→ ACTIVITY
Transcribe the entries below exactly as they appear.

Stored records
::::
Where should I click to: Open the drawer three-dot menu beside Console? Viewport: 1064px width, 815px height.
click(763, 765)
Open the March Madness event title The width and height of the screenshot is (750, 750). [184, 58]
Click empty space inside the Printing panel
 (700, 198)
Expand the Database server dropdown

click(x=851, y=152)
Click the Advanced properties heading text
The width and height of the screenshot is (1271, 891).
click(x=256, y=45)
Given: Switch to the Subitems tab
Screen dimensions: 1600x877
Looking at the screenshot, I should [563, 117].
::::
→ WRITTEN ANSWER
Where should I click to: Open the drawer three-dot menu beside Console? Viewport: 1064px width, 815px height.
click(763, 765)
Open the March Madness event title The width and height of the screenshot is (750, 750). [184, 58]
Click empty space inside the Printing panel
 (700, 198)
Expand the Database server dropdown

click(x=851, y=152)
Click the Advanced properties heading text
The width and height of the screenshot is (1271, 891).
click(x=256, y=45)
Given: Switch to the Subitems tab
Screen dimensions: 1600x877
Looking at the screenshot, I should [563, 117].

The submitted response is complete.